La règle absolue quand on tentait d’empoisonner quelqu’un, c’était d’endormir son attention. Elle avait beau avoir passé le mois le plus usant de sa vie, Margar savait tout de même adoucir les angles et faire mine d’apaiser la tension. De toute façon, sans ça, difficile de survivre longtemps dans un désert prétendant que la science menait au conflit.

« Comment ça ? »

L’oracile, pour autant qu’elle puisse voir, était désarçonné par la question. Elle était remontée à sa hauteur, dans le petit cortège d’oraciles progressant sur le sentier de gravier, spécialement pour la poser. Depuis qu’ils avaient quitté Port-Nuage, ils avaient descendu les deux tiers de la montagne. Ils avaient vite eu besoin des lourds turbans de voyage, protégeant la tête contre le sable et le soleil.

« Le conte que tu as donné pour convaincre le conseil, précisa Margar. Je ne l’avais jamais entendu, j’imagine qu’il a été répandu avec les autres, mais que seul le Pic en a gardé la mémoire ? »

La compréhension illumina le visage de Sòrkat, avant qu’il ne parte d’un rire franc.

« Absolument pas ! corrigea-t-il en souriant. Les quelques contes que nous avons répandus il y a douze mille ans ont été sélectionnés pour leur capacité à rester bien implantés, et pour l’utilité de leur morale. À l’époque, ça a demandé une certaine masse de travail : nous nous sommes rendus compte que créer un conte de toutes pièces n’était pas si facile. D’ailleurs, l’Ordre n’a réussi qu’une seule fois.

— La légende d’Oghonek, hein ? ironisa Margar.

— Exactement. Dis-toi que c’est celui pour lequel ils ont le plus bridé leurs tendances à raconter des histoires épiques !

— Et moi qui croyais qu’ils cherchaient simplement à se mettre en avant…

— Oh, c’est un bonus non négligeable, sourit un Sòrkat sarcastique. Mais fondamentalement, leurs contes leur servent à pallier un certain manque.

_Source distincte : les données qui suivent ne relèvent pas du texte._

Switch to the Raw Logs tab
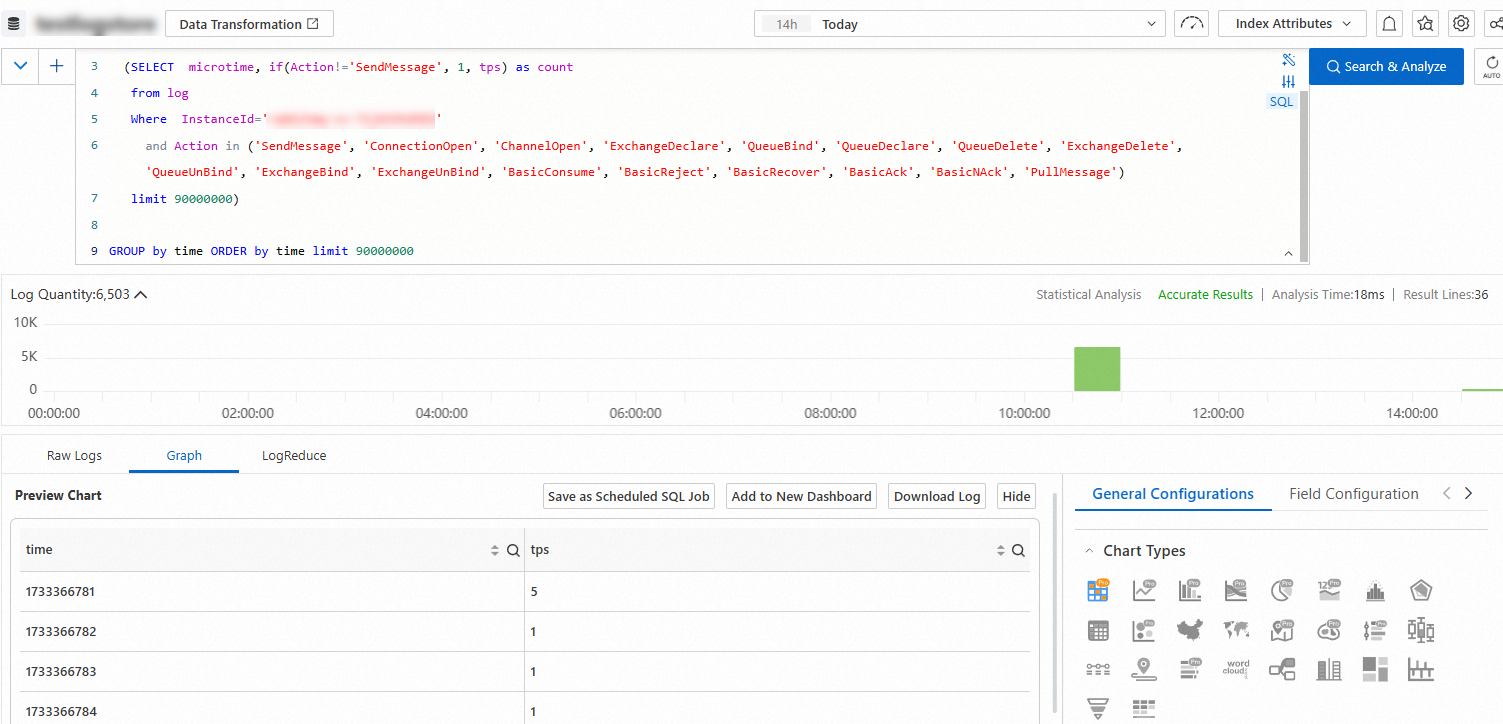This screenshot has height=724, width=1503. point(74,455)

— Ils ont des besoins ? fit mine de s’étonner la scientiste. Pas croyable !

— Eh si ! »

C’était à croire qu’il n’y avait eu aucun coup en traître entre eux pendant le long mois et demi précédent (déjà presque un mois et demi). L’oracile semblait prendre plaisir à maltraiter un peu l’Ordre, ce qui n’étonnait pas spécialement Margar vu sa rivalité avec l’Oracilis.

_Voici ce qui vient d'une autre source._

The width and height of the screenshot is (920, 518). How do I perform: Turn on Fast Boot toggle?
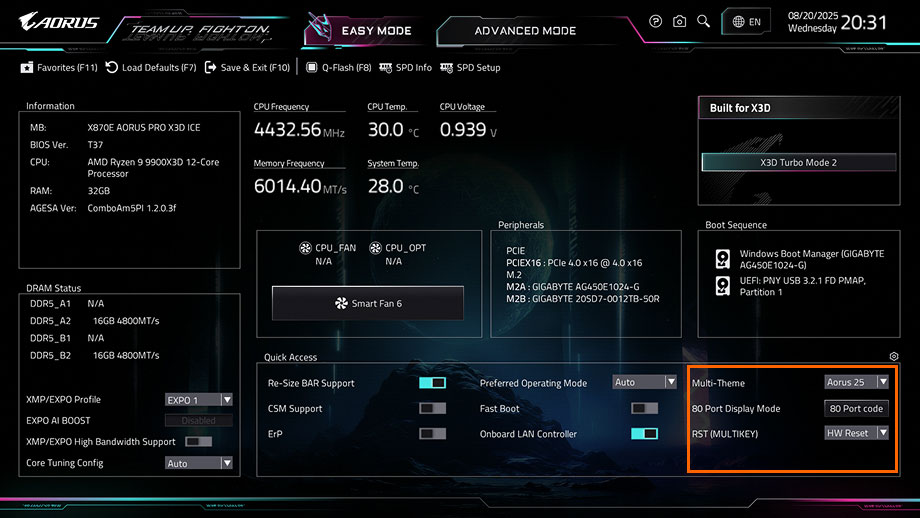(x=644, y=408)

« Beaucoup de Guerriers entrent dans l’Ordre poussés par des rêves de gloire, reprit Sòrkat. Ils déchantent vite : l’Ordre, c’est de la poussière, des crampes et des journées interminables à rester accroupi sur le dos d’un Démon en priant pour ne pas s’écraser dans une dune.

— J’aurais pas dit mieux. J’ai pas tenu une semaine sur le dos de ce satané dragon.

— C’est déjà respectable, crois-moi… En tout cas, les contes de l’Ordre les aident à se réconcilier un peu avec la sévérité absolue de leur vie. Au bout d’un moment, ils perdent tous leurs illusions et ne racontent plus leurs contes que comme on dirait un fait divers, en plein campement.

— Ça n’a pas dû améliorer leur réputation de statues vivantes…

— Ça non. Mais ils aiment jouer avec leur image. C’est pratiquement la seule communication qu’il leur reste avec le désert ; à force de se dévouer à le protéger, ils vivent une vie trop différente.

— On compatirait presque, ricana Margar.

— Presque ? s’étonna Sòrkat. Tu as le cœur trop tendre, dis donc ! »

Ils partagèrent un éclat de rire mal intentionné, parce que ça faisait du bien de pouvoir dire ouvertement du mal de quelqu’un, d’évacuer la tension qu’eux deux avaient générée depuis l’arrivée de Margar sur le Pic.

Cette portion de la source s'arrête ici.